The other one is they try to excuse me from doing anything. I know they do this because this is what they would want. They think it's a good idea because pain/fatigue for them is a temporary state; they can wait it out and come back to a task later, when they feel better. This is not a temporary state for me. If I'm that bad, and I'm still here, then obviously I thought doing this thing was important enough to show up for, regardless of my condition. What would actually be helpful is having other people take over the stupid, repetitive, mundane shit that is getting in the way of me doing the important thing, so I can get it over with and go home. 

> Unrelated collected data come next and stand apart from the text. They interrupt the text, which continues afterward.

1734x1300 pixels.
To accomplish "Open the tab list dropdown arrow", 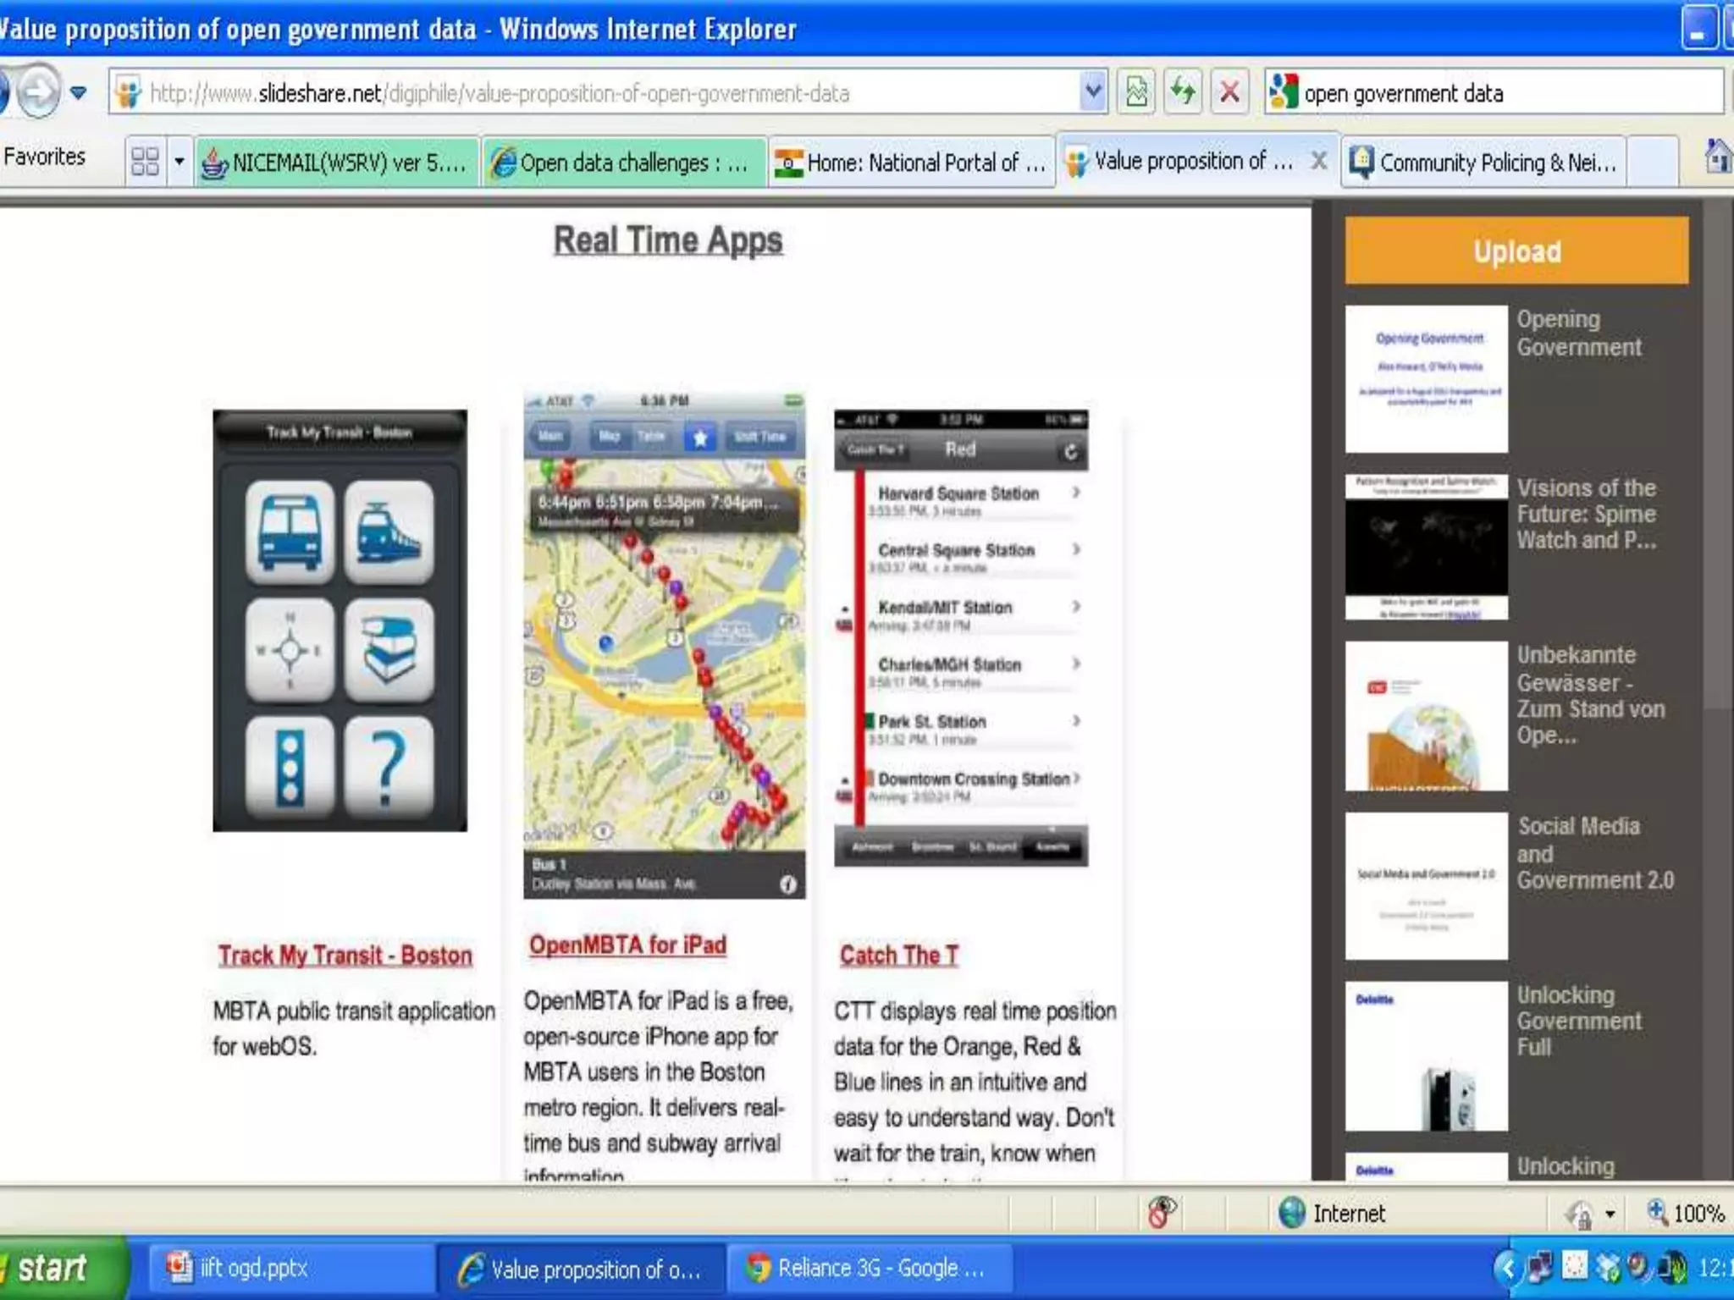I will [179, 161].
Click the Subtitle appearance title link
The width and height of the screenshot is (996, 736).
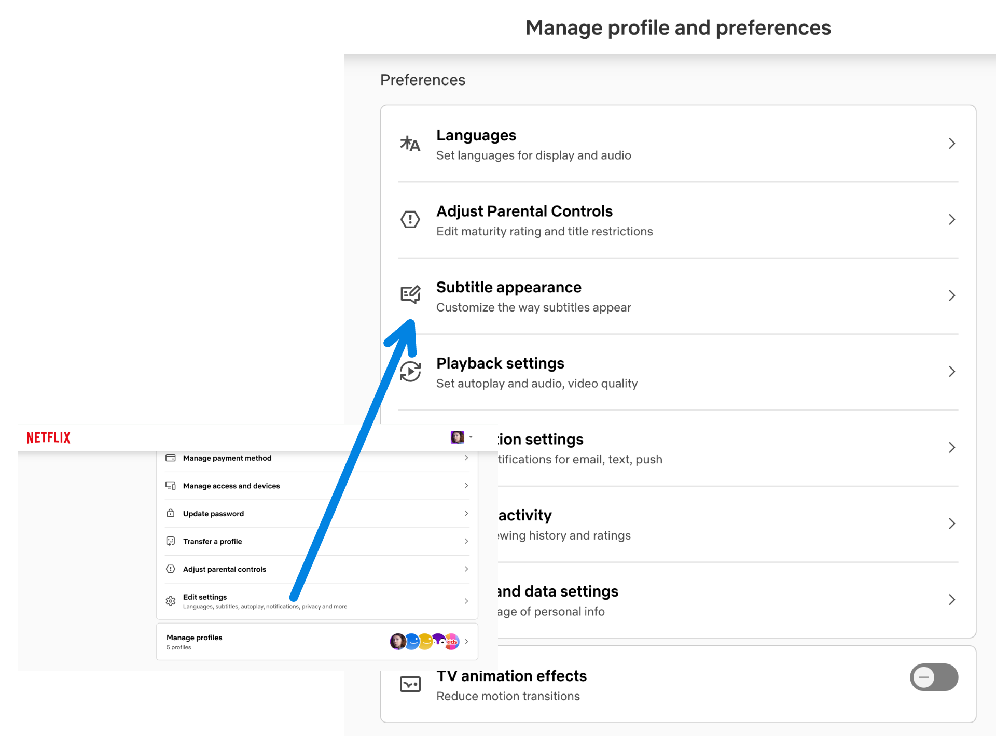[508, 287]
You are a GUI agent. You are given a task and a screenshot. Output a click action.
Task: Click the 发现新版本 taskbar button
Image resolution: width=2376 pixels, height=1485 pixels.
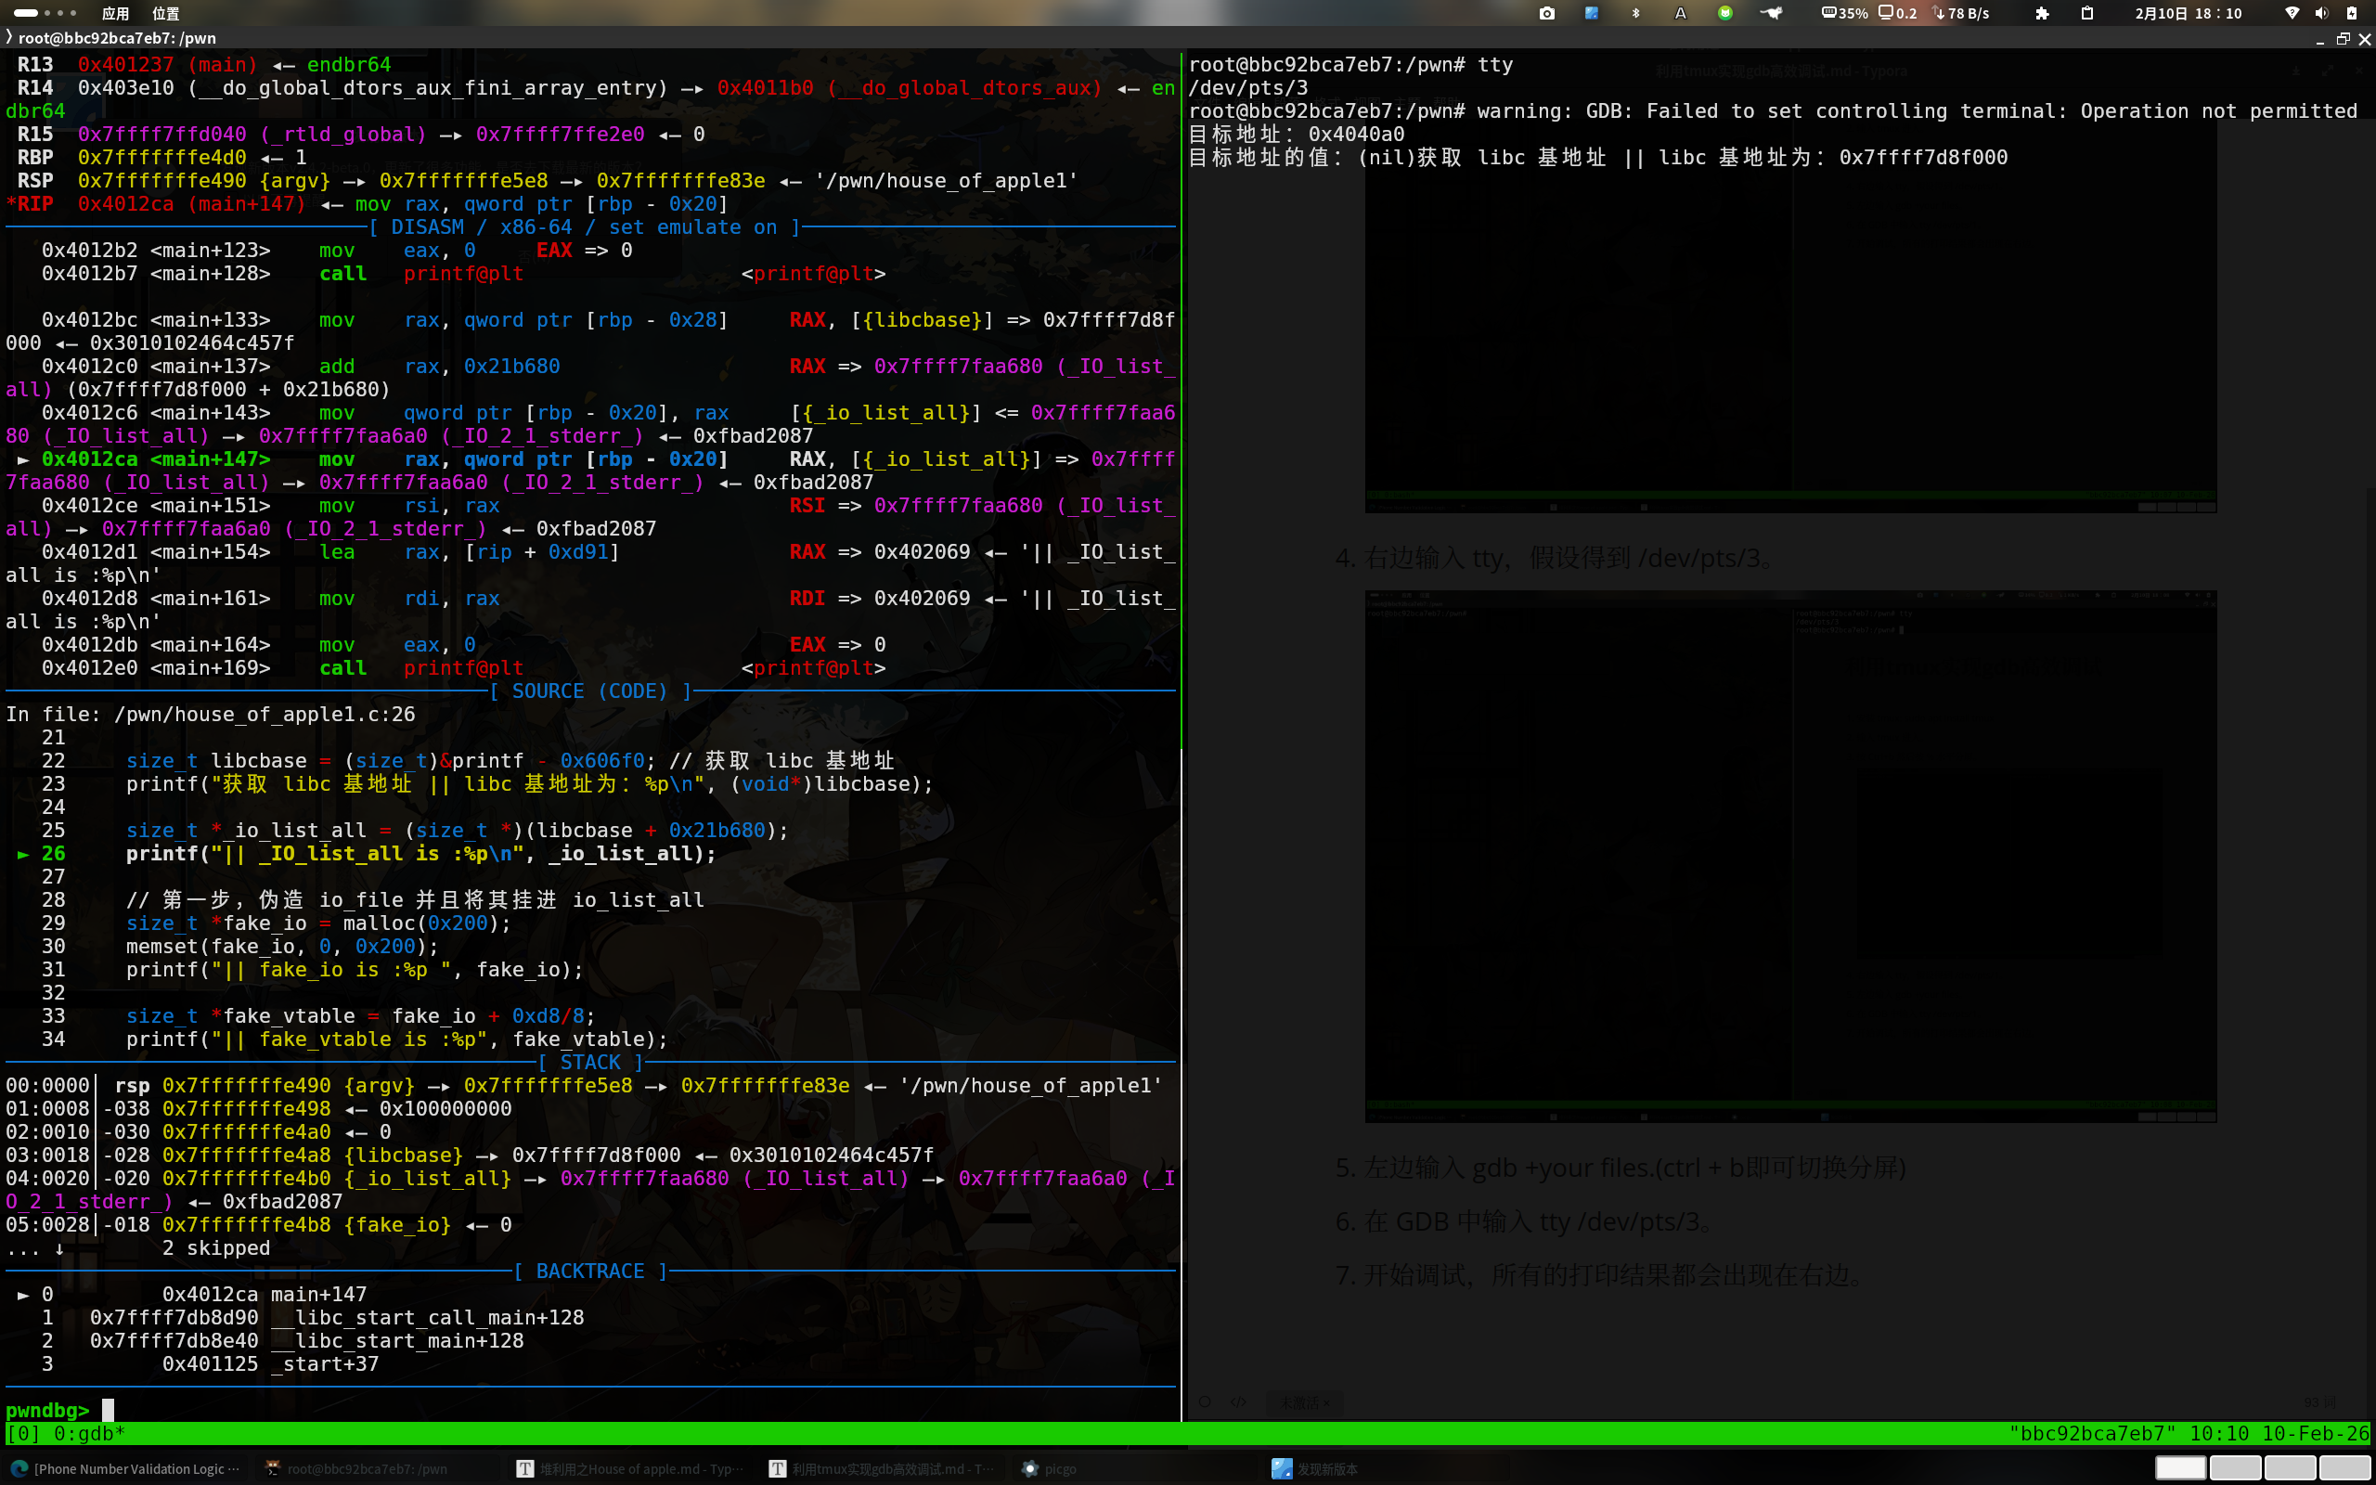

It is very rare to find anyone who can intuitively guess which things I class as 'stupid shit' and consequently, even if I try to explain this, they tend to fall into a loop where they do one thing (probably not up to my standards, which is infinitely more irritating when I'm already forcing myself to stay functional), then come back for orders. This still makes me responsible for the executive function part of the task, which is actually harder than the physical one, and negates the point of getting someone else to do it.

The least energy-intensive solution I've found is just to make sure nobody notices I'm having trouble. Policing my speech and facial expression does take effort, but part of that effort is folded into the work of  keeping myself from biting anyone's head clean off, which I have to do no matter what, because less function = more cranky.

All of which is to say, I haven't written much lately, because the only thoughts I'd be committing to electrons are things like 'I hate everything', 'when do I get to sit down', 'why are people like this', 'fuck this weather I am tired of migraines', or 'hnbvggggggggggggggggggggggggggggggggg' as I faceplant into the keyboard.